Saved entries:
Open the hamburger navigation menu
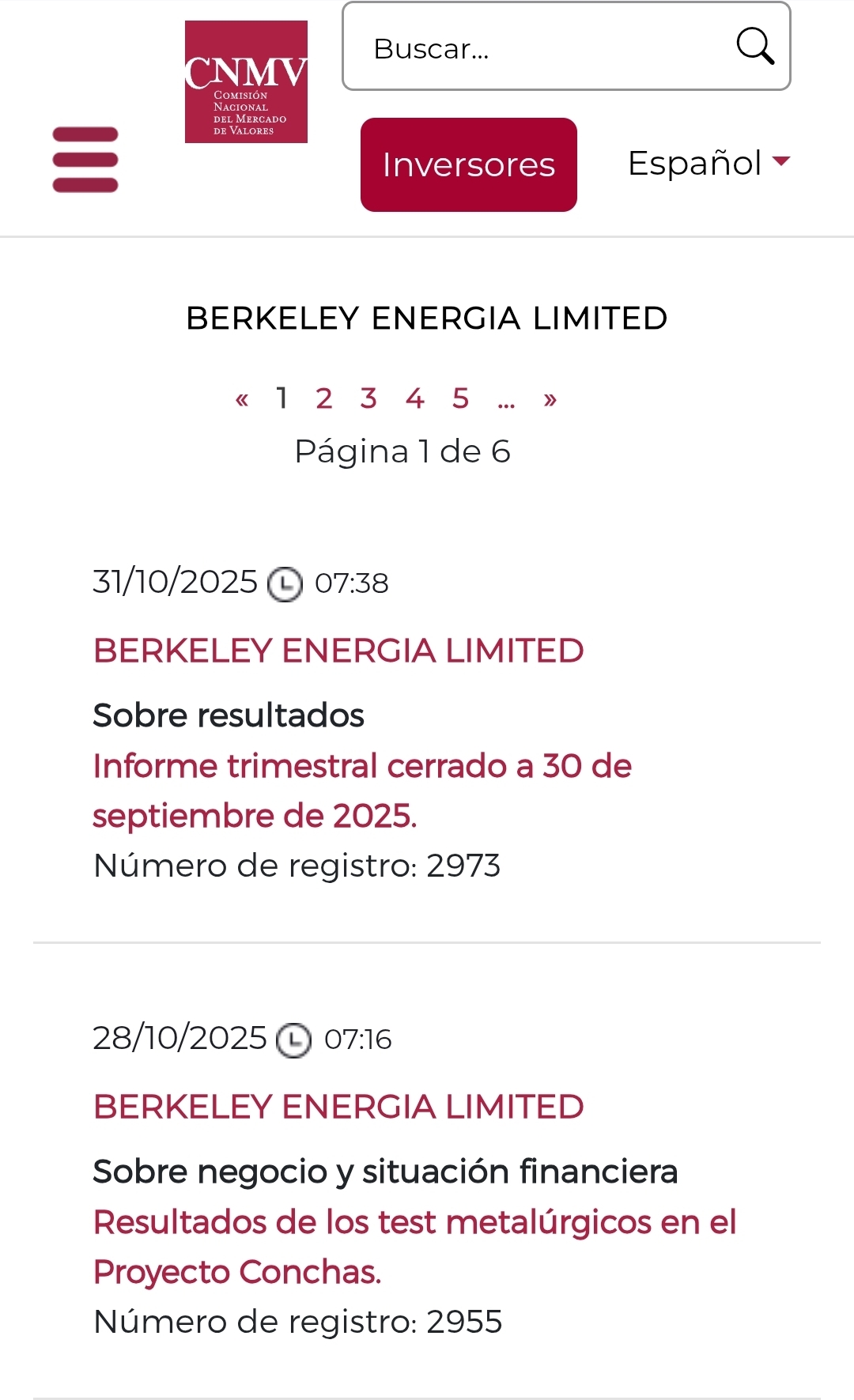854x1400 pixels. coord(85,160)
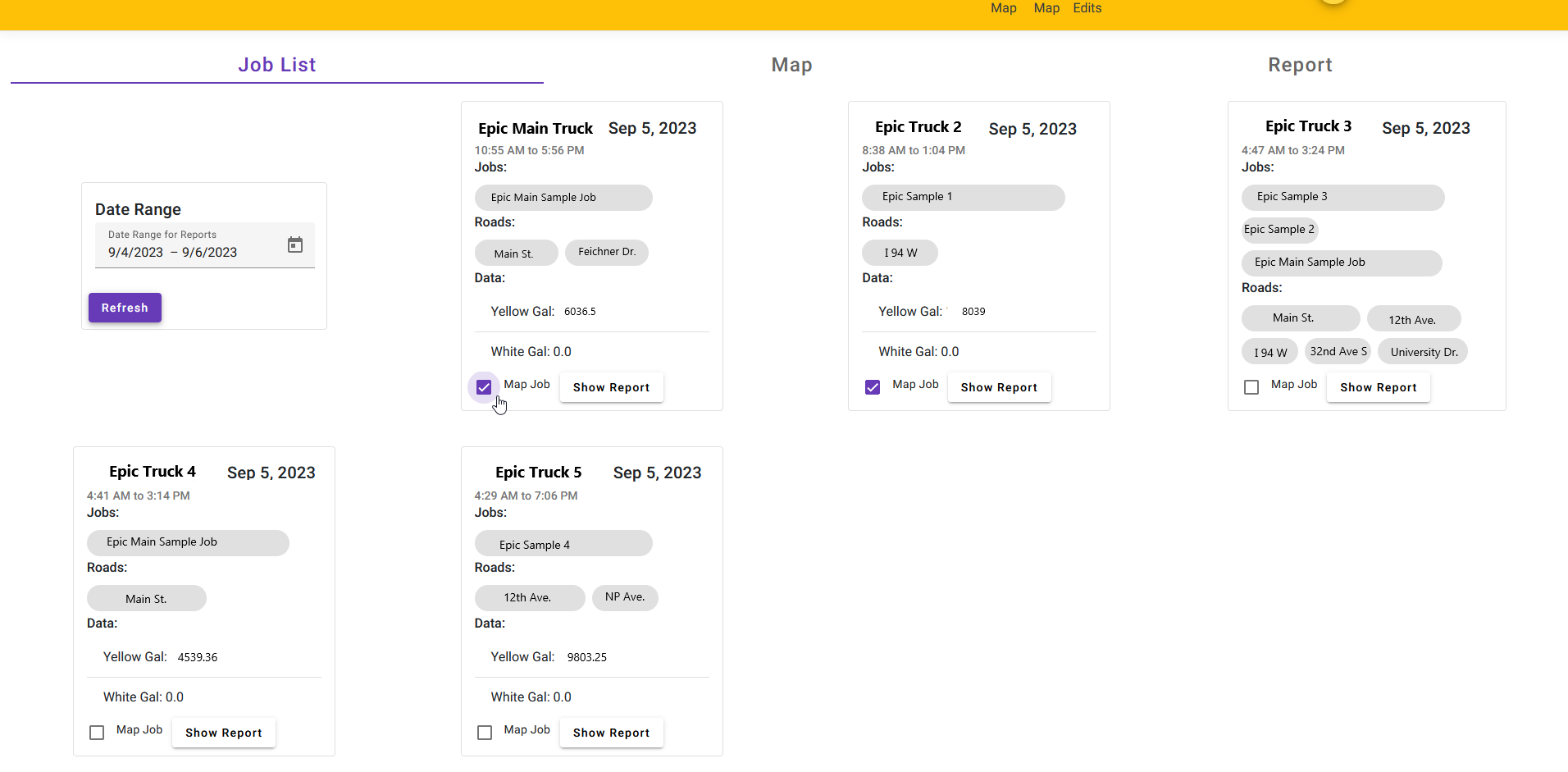Check Map Job box for Epic Truck 5

tap(485, 733)
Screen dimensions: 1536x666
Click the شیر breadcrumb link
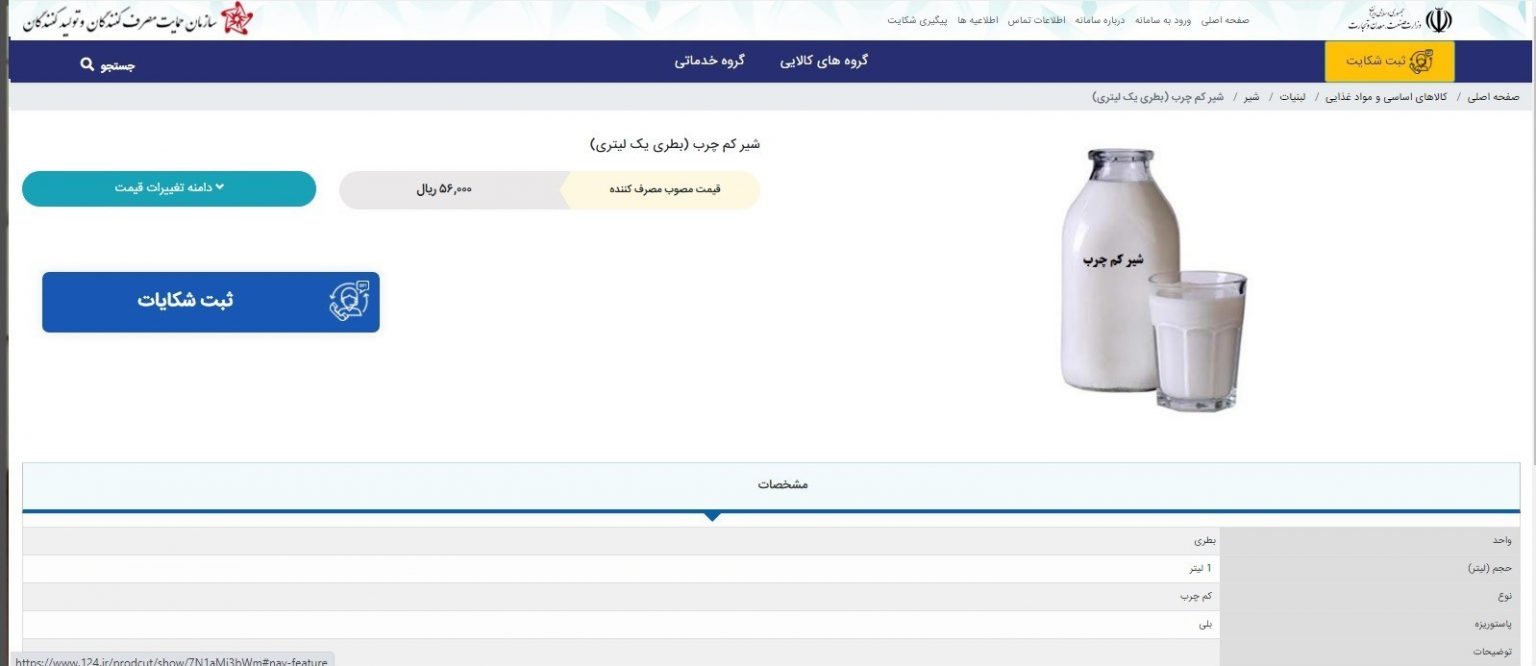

=== TASK INSTRUCTIONS ===
Without copying the pictures, transcribe the entries exactly.

=== SOLUTION FOR THIS TASK ===
Open the hamburger navigation menu
854x1400 pixels. coord(85,160)
Check Map Job box for Epic Truck 5

tap(485, 733)
Screen dimensions: 1536x666
Click the شیر breadcrumb link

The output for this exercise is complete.